We tried a DOF and we ended up with Andy Carroll and Charlie Adam. The problem isn't a Director of Football or Committee or Manager on his own making decisions, the issue is the club wide policy. A DOF working to the same policy as the Committee is now will bring in the same players. I've said from the very beginning that if you have a policy based around young talent it won't work because of several factors, not least of which is the fact that they're too inexperienced to win anything so you're an unsuccessful club and the successful clubs will just cherry pick your young talent from you because the player will want to win things. We're seeing this now with Sterling. It's an ultimately self defeating policy because there's no return on your investment. The player leaves before his development is complete.
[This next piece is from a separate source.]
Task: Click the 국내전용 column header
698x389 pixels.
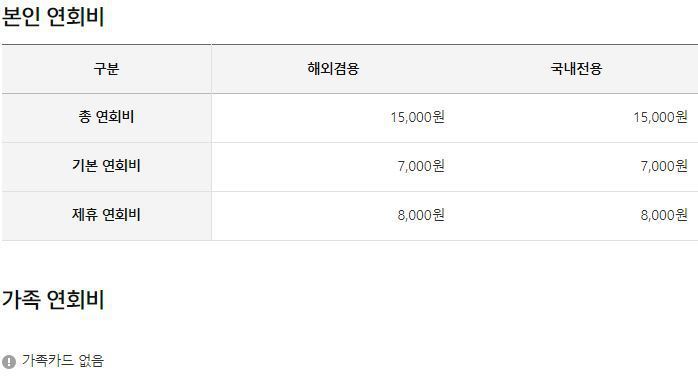Action: [x=576, y=69]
If we had gone in to the Champions league this year with a host of experienced players, there is a higher chance we would have made it through to the Quarter finals because they would know how teams in the competition play, know individual player styles because they had either played with them or played against them in the competition before. This in itself would alleviate some of the problems of having an inexperienced manager. Similarly if we had a highly experienced manager who was playing inexperienced players we might have gotten away with it because he at least knows what to expect. Our transfer policy has lead to a situation where its the blind leading the blind at the club (insofar as experience, not talent).
Our club's transfer policy is a cancer at the heart of our club and as long as that policy is there it will continue to slowly kill us; we will remain an unsuccessful also-ran at best. The policy needs to go. Once it does, we can examine the personnel based upon their performances working under what can be considered 'normal' conditions. The personnel aren't our problem, the policy is.